Question écrite n° 27487 de M. Claude Huriet (Meurthe-et-Moselle - UC)

publiée dans le JO Sénat du 07/09/2000 - page 3057

M. Claude Huriet attire l'attention de M. le ministre de l'économie, des finances et de l'industrie sur le projet de taxe générale sur les activités polluantes (TGAP) que lui a récemment transmis la ministre de l'aménagement du territoire et de l'environnement. Il souligne que ce projet inquiète les industriels de la filière sel car il prévoit d'étendre la taxation sur les déchets aux décharges internes, au taux de 60 francs par tonne pour les déchets non dangereux (déchets industriels banals : DIB) et à 120 francs par tonne pour les déchets classés dangereux (déchets industriels spéciaux : DIS). Cette taxe pourrait alors concerner ce que l'on appelle " le blanc ", qui est un sous-produit minéral généré par le procédé - exploité par les carrières Solvay à Dombasle (Meurthe-et-Moselle) - de fabrication du carbonate de sodium synthétique à partir de sel et de calcaire. Il lui expose que ce sous-produit minéral, constitué de gypse, de calcaire et autres stériles tels la silice et des argiles, stockés en interne dans des digues, est en effet assimilé à un déchet industriel banal (DIB). Il lui fait part de l'impact négatif, aussi bien socio-économique qu'environnemental que provoquerait une telle disposition sur l'activité du site de production de Dombasle. En effet, comme en a conclu le Laboratoire d'analyses de stratégie industrielle rattaché à l'Université de Paris (LASI), lors d'une étude réalisée à la demande de l'Union des industries chimiques : l'application d'une telle écotaxe aurait pour effet pervers de détourner les moyens disponibles des véritables objectifs environnementaux ; les niveaux de taxation envisagés sont hors de proportion avec le dommage à l'environnement. Enfin, l'étude précise qu'un effet correcteur optimal sur les pratiques environnementales ne peut être attendu d'une écotaxe sur les stockage de déchets industriels que si celle-ci est définie par type d'activité et par site et qu'une taxe nationale uniforme ne servirait pas cet objectif. En conséquence, afin de ne pas pénaliser l'industrie du sel, il lui demande de prendre en compte ces arguments et d'abandonner ce projet.
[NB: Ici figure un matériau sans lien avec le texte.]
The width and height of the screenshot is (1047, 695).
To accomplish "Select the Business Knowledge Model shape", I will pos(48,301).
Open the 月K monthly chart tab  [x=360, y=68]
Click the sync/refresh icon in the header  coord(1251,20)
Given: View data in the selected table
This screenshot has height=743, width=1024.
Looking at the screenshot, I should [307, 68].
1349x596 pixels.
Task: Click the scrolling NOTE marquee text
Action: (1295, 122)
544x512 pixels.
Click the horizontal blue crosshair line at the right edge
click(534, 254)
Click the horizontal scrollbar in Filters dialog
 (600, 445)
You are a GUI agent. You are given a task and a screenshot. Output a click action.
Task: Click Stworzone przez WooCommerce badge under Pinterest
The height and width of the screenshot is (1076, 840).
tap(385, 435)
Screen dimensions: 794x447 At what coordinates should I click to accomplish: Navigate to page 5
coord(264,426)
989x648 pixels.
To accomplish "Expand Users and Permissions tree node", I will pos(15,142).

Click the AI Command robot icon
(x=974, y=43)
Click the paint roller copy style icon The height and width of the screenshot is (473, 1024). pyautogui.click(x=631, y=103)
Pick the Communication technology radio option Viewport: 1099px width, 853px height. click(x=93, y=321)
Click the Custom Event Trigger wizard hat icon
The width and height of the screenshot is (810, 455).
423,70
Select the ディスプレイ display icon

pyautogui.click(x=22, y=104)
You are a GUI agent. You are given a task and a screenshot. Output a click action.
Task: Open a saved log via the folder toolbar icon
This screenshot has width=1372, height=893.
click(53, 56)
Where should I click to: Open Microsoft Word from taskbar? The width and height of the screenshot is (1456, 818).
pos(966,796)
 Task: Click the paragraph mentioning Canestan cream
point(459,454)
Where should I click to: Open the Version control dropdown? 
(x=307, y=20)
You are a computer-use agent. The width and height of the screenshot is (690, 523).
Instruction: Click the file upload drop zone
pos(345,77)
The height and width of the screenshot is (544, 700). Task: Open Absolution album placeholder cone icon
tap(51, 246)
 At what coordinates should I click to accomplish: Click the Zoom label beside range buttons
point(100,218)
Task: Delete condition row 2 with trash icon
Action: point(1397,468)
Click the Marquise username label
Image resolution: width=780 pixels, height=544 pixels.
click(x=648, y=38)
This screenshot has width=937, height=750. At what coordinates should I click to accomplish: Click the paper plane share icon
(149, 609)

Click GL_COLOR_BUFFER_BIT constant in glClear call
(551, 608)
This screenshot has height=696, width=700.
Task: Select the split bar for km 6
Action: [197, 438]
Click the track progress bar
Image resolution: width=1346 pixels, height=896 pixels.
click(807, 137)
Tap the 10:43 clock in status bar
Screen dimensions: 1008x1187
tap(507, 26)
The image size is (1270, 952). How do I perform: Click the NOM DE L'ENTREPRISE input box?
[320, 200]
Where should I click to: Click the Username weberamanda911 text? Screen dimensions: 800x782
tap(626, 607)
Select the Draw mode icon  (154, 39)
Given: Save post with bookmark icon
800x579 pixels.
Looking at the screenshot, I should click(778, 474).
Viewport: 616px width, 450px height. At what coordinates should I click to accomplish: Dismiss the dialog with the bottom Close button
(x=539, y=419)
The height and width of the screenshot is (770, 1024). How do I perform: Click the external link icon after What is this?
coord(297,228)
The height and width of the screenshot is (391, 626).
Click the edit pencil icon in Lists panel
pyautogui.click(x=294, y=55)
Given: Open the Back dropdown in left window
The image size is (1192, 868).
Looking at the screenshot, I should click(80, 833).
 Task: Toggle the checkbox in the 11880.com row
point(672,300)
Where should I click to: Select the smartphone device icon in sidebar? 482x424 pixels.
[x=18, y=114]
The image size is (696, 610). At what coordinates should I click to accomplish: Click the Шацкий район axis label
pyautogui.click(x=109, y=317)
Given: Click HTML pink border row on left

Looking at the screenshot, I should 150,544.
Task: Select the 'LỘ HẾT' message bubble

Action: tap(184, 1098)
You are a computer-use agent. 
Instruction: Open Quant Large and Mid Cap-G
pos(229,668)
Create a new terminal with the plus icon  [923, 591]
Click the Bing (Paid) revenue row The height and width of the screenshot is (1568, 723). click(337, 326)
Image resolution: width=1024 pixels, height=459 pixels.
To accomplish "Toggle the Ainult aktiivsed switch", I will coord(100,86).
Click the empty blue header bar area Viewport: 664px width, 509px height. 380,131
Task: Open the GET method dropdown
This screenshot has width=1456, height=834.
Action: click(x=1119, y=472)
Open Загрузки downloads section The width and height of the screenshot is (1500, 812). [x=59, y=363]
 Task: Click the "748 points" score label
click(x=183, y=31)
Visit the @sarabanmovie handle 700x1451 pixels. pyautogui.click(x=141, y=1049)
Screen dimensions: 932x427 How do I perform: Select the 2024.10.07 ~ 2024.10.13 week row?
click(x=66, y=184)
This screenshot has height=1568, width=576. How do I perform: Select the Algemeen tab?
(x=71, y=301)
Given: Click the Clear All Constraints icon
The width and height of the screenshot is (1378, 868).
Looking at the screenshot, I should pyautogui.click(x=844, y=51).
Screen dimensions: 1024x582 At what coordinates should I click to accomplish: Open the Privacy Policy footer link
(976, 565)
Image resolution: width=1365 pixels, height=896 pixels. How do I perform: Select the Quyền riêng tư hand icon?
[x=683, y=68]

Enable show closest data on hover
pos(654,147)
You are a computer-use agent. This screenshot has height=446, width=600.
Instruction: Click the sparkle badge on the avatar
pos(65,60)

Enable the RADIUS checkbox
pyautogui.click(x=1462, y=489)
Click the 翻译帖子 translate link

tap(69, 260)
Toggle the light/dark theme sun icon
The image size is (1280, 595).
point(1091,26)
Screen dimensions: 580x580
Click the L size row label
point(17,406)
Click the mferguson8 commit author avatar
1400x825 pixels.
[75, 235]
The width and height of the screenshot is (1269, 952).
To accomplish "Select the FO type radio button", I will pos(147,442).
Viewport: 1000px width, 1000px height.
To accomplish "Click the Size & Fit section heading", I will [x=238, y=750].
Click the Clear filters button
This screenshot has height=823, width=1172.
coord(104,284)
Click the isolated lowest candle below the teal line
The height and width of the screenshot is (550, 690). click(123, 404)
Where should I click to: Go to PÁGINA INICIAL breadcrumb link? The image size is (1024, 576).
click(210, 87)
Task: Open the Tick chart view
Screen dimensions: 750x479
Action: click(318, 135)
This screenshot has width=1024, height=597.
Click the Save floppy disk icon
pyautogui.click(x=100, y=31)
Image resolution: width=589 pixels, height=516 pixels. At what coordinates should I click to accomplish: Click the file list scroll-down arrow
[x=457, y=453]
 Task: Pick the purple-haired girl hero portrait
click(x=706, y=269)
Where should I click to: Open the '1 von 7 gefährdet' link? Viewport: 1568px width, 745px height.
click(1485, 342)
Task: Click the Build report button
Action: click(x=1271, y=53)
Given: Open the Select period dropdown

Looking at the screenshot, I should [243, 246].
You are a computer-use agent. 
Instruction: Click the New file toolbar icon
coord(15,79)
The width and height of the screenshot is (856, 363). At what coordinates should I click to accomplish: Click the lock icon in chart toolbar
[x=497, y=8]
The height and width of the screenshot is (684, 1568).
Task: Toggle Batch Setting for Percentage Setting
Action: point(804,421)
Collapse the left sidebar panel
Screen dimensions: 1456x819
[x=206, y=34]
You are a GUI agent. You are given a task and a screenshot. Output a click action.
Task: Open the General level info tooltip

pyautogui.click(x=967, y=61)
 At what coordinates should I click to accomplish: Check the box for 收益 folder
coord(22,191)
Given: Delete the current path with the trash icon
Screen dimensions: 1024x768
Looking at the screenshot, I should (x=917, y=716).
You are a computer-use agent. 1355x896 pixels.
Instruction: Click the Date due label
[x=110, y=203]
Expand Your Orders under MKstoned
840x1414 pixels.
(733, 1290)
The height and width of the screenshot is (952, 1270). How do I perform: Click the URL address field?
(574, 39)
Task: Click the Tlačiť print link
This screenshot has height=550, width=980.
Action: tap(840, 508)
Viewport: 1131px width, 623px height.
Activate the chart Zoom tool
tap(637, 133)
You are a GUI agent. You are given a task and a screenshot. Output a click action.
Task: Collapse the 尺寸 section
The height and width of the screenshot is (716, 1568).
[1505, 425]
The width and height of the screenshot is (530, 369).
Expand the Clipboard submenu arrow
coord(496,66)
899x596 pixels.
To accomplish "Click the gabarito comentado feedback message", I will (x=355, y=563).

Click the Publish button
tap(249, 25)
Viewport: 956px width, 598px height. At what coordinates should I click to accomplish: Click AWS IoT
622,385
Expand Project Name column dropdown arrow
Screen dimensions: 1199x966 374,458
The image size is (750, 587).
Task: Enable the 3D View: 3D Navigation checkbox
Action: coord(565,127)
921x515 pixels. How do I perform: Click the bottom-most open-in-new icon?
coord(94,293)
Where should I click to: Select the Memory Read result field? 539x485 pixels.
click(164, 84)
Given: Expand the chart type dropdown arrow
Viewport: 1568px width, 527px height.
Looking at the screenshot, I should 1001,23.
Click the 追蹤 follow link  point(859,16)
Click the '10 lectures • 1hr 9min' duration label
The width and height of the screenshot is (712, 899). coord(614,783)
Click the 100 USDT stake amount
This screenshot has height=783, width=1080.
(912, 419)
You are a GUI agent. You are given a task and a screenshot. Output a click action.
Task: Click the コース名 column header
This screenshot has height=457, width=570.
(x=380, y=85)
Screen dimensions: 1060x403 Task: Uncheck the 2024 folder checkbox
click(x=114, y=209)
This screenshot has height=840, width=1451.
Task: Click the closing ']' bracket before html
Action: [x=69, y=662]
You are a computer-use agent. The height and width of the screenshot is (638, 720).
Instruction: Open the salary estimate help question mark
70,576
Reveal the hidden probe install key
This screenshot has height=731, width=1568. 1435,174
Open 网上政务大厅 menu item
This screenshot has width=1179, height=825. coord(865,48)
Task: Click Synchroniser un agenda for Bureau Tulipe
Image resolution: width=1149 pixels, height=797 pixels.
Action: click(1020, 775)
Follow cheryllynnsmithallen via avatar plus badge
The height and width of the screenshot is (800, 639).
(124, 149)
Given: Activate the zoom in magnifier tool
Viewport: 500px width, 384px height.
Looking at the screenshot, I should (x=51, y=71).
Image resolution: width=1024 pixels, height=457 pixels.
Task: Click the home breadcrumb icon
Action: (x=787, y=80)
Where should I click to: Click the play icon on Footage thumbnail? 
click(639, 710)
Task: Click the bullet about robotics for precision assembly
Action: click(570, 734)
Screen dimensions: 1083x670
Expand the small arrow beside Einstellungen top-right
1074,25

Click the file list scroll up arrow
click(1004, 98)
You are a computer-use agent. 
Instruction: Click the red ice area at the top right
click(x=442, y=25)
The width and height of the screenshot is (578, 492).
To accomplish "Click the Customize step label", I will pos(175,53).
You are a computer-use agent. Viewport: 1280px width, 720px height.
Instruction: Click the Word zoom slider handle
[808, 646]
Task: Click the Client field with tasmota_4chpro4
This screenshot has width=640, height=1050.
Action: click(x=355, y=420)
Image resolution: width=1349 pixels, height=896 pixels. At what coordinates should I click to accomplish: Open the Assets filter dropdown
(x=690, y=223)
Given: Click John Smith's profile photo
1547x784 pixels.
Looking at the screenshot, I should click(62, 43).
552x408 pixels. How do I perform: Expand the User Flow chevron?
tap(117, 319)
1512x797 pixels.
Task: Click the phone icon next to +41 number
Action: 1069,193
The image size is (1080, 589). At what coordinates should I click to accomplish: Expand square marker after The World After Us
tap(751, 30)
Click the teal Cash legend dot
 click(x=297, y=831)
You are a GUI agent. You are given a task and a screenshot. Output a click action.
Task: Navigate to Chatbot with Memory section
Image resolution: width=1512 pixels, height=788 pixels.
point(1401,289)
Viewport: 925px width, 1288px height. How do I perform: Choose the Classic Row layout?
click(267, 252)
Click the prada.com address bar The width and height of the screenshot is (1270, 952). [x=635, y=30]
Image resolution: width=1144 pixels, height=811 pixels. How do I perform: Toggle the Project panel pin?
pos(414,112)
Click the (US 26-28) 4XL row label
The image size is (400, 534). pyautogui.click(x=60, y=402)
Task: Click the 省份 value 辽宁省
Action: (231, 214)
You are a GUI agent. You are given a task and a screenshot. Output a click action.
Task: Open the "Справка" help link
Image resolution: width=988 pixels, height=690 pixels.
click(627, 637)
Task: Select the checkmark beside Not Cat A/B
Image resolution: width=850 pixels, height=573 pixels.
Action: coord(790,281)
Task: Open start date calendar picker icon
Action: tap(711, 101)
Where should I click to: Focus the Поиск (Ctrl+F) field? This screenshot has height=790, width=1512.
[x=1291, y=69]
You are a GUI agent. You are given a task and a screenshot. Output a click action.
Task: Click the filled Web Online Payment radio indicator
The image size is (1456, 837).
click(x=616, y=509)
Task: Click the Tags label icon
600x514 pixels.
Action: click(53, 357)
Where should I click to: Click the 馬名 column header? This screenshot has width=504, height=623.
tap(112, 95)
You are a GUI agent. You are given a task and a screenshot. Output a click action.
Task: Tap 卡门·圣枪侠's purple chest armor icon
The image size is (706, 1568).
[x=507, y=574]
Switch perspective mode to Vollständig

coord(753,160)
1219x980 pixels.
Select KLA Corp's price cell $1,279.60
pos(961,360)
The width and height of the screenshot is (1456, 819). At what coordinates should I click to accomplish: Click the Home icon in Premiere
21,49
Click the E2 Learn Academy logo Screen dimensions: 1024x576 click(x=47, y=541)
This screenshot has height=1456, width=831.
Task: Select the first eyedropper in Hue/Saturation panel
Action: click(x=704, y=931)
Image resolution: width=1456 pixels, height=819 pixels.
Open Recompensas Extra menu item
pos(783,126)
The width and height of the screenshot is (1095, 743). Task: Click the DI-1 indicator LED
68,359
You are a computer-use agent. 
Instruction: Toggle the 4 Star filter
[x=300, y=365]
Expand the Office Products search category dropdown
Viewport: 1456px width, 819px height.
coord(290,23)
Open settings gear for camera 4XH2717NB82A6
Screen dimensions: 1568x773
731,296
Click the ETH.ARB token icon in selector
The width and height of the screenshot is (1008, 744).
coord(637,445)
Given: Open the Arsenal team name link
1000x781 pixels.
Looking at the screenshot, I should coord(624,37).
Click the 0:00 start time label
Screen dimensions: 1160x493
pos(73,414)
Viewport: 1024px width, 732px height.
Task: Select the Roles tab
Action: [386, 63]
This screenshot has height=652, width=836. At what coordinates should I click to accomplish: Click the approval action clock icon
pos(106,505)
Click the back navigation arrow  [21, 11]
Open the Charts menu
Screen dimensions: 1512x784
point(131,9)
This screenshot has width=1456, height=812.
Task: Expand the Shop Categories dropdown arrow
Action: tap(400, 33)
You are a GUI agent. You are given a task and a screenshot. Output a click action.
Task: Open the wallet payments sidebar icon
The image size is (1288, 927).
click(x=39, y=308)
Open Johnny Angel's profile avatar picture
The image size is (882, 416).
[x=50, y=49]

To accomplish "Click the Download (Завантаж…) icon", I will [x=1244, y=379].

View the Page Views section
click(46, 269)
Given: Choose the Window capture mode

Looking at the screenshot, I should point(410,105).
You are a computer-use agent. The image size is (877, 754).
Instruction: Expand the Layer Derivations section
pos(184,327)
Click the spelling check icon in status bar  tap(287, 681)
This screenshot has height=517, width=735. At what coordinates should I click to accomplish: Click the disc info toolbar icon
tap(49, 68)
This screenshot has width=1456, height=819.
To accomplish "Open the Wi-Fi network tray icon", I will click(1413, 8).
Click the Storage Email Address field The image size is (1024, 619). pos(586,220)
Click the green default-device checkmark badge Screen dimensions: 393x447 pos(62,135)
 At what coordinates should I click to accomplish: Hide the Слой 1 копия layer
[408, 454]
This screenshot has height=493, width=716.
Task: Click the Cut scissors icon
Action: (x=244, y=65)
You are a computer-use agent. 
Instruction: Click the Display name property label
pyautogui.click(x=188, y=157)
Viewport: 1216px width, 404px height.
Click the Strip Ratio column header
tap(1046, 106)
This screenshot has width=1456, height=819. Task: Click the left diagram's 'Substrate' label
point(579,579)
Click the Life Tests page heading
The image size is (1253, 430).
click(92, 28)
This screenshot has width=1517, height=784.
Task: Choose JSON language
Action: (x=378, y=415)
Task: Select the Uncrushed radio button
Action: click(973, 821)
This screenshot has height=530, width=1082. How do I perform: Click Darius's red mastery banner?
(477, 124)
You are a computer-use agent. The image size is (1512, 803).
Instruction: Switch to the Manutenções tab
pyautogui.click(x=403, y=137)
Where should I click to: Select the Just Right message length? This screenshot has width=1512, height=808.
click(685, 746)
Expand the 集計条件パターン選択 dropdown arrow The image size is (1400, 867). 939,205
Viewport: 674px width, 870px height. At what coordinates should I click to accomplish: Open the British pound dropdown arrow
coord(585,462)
Réponse du ministère : Économie

publiée dans le JO Sénat du 26/07/2001 - page 2449

L'article 45 de la loi de finances pour 1999 a institué une taxe générale sur les activités polluantes qui s'applique notamment au stockage et à l'élimination des déchets. La taxe est due par les exploitants d'installations de stockage ou d'élimination de déchets industriels, mais les déchets industriels stockés dans une installation exclusivement utilisée par une entreprise pour les déchets qu'elle produit ne sont pas imposables. En effet, compte tenu des difficultés que créerait une telle mesure, le Gouvernement n'a pas souhaité soumettre à la taxe les déchets industriels stockés par les entreprises dans des décharges internes et a privilégié la promotion du recyclage en encourageant la réutilisation et la valorisation des déchets. Cette mesure répond à la préoccupation exprimée.